How Python is Used at CloudMade
This is a repost from my personal blog.
I’m starting a series on explaining how and why CloudMade uses Python. The following one explains why we ditched OSM’s stack in favour of in-house solution.
It’s been almost 2 years as CloudMade has ditched mod_tile and renderd as main rendering solution in favour of in-house solution. As the principle designer of the said alternative, I must say that this decision led to higher development pace. This article will try to cover the general architecture approach, reasons of decisions made and short comparison to other rendering alternatives.
Before The Switch
As some of you might know, CloudMade has its roots in OpenStreetMap and it was quite natural to adopt OSM’s software stack to have something to start with. But as CloudMade grew, the needs and requirements changed rapidly and the task of supporting and developing mod_tile became more of a burden, the decision to switch to more high-level language as the main was made. The language of choice was Python, due to its generous set of already existing spatial libraries (e.g. Shapely, GeoAlchemy, Mapnik bindings, etc), ease of deployment and its simpler support for cross-platform development. And, well, I knew it better than Scala, Ruby or Perl at that moment. Here goes a list of our tasks with mod_tile and renderd that we found easier to implement with Python:
- Variable priorities
- mod_tile has the notion of “dirty” and “general” requests, with dirty requests having lower priority and thus having the property of being rendered when there’s little-to-none on-demand rendering required. While this seems enough for most applications, it does has its warts, as it makes the priority system overall less general. What this means in practice, is that every time we need to add some special priority (i.e. in case we need to health-check system by forcing rendering) we get into adding quite a lot of code, rather than changing the “priority” property of the request. It might seem silly, but off the top of my head I can remember that we have at least 6 different priorities now
- Replicating cache
- When it comes to scaling rendering and serving of tiles, the simplest solution that comes to mind is adding more servers. It’s as simple, as pushing several links in web interface or even using automated process and Amazon Web Services API. But when you add new server with rendering stack installed you lose all the cache that has been on other servers and furthermore all the instances don’t share cache, which makes the cacheto use system less effective. There’re several solutions to this issue, each of them making use networking or database libraries, programming against which is tedious task in C (and C++).
- Being tied to Apache
- mod_tile is an Apache module, which makes it less interesting if you look at it from “commodity server” perspective. Having to program against a monster that is Apache, using its APR library is one giant leap into full-blown programmer depression. The autogenerated documentation make the matters even worse. And two last things about Apache are its comparatively slow serving of static files and complicated configuration scheme. One might say that Apache might be winning in other parts of comparison, but the things that have been mentioned were essential to our rendering services.

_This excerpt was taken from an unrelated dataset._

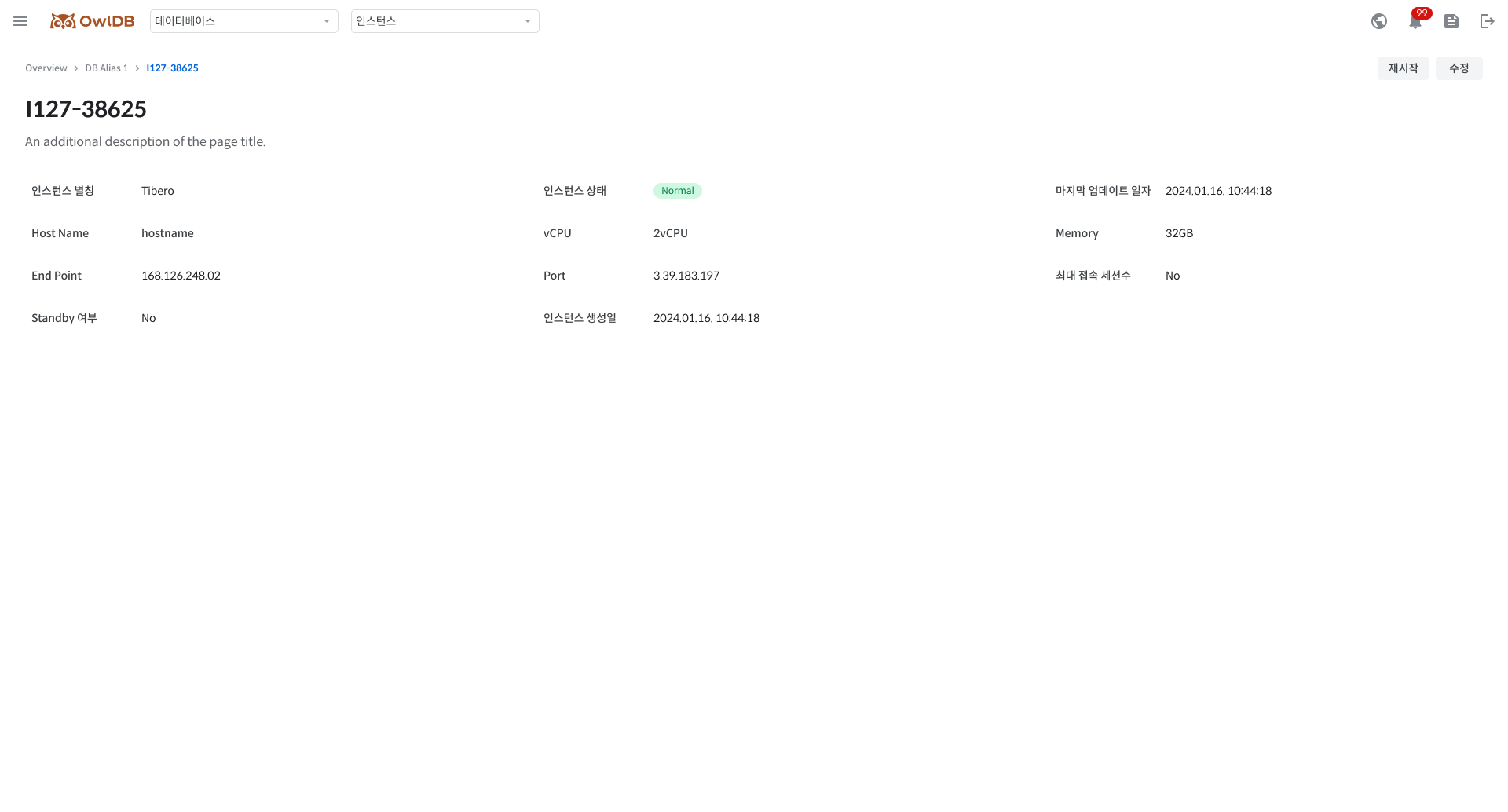Click the Tibero instance alias value
Screen dimensions: 1508x812
158,191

These were the main reasons to switch, as mod_tile and renderd didn’t seem like the right thing for CloudMade. Of course, there were a lot of others, more and less subjective reasons, but having even before mentioned ones, it was enough to seriously consider a switch.

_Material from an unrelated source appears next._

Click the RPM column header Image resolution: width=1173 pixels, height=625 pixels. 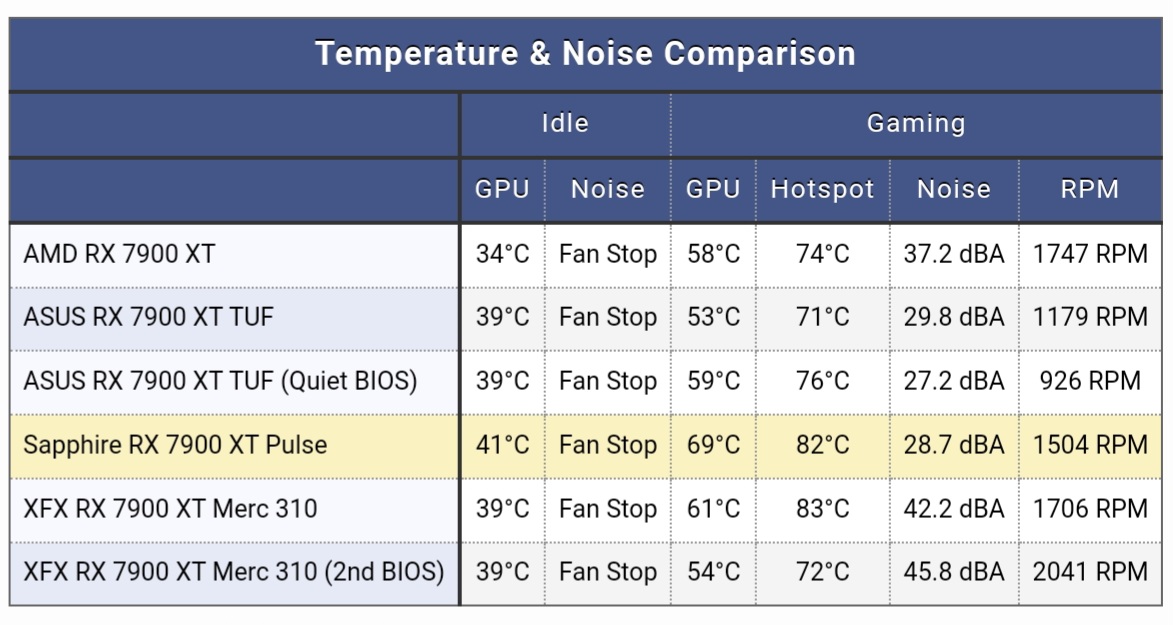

With all the warts of the existing system and requirements for the future in mind, we decided to move on with the new approach. There were several things to consider in our system:
- This was our main goal — thoroughly decoupled system, where every part does one thing and does it good. This makes scaling much easier, but also incurs additional penalty on the amount of code, because of the need to write communication utilities. This also makes the system as a whole seem much more stable, as every other part of the system can work as a replacement in case of failure. Of course, the price is having network overhead and supervising system parts.
- Handling styles
- One of the main CloudMade web-services is the style editor, which gives ability to edit map styles using WYSIWYG technique. Handling thousands of Mapnik styles wasn’t something any existing system was prepared for, so unique way of doing exactly this had to be devised. Of course, this meant that style state in every part of the system had to be consistent at any given moment of time, making this even harder to accomplish.
- Cache expiry
- To minimize load on the system, as much cache as possible has to be available. But for rapidly changing OpenStreetMap data, having all tiles cached for month wouldn’t work and at the same time rendering all images on the fly would be an enormously heavy goal to accomplish. Whatever cache update approach is taken, unless there’s a hardware possibility to render maps on the fly, someone will be unhappy about cache expiry scheme.
- Health monitoring and high availability
- In order to meet requirement of having usable web services, one of the most important things to consider is having as high service uptime as possible. Without having health monitoring which knows about state of every part of the system the said objective is almost unreachable. Of course, the ideal can not achieved, but having a setup that covers at least 80% of the nodes would satisfy our needs.
The system that’s currently in use at CloudMade has been developed with exactly these goals in mind, with minor additions and subtractions along the way. To summarize, the goal was the system where every part has a maximum level of independency from every other while succumbing to the general goal of having fast and easily-deployed rendering stack.
To Be Continued
I’ll continue the talk about moving from mod_tile to our in-house system in follow-ups, where I’ll try to get into technical details, explain our shortcomings and issues that arised while developing.